▶ _Problem statement_:
Count the lines in the data below that contain the string "Select", and reply with only that number.

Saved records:
::::::
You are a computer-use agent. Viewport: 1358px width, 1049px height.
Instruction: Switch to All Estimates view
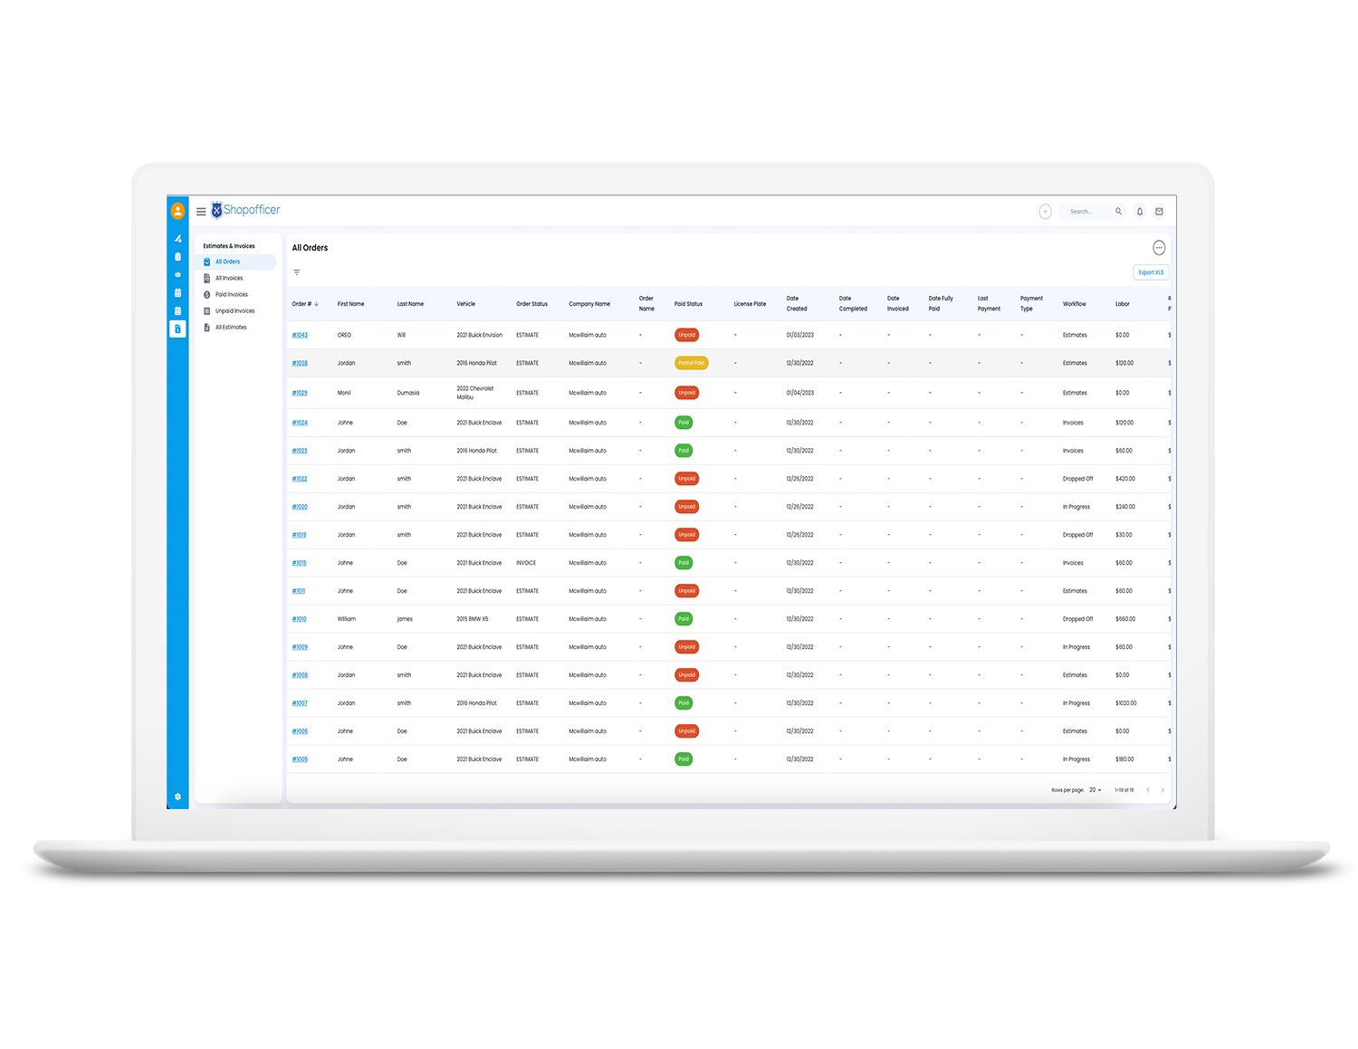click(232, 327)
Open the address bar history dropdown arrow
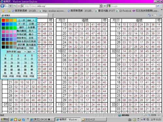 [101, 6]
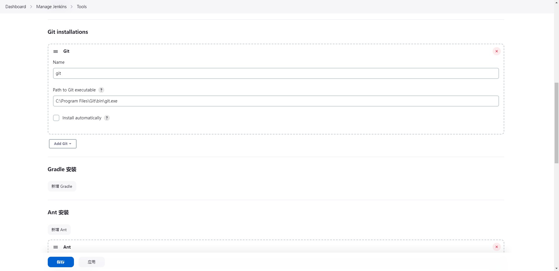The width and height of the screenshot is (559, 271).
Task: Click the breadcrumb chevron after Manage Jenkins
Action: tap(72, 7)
::::::
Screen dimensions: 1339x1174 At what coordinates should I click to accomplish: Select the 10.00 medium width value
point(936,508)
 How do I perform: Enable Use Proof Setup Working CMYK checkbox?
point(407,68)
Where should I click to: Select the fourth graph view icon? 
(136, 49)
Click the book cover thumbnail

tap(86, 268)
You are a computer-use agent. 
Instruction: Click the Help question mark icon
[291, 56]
::::::
▶ _Response to the exercise_:
2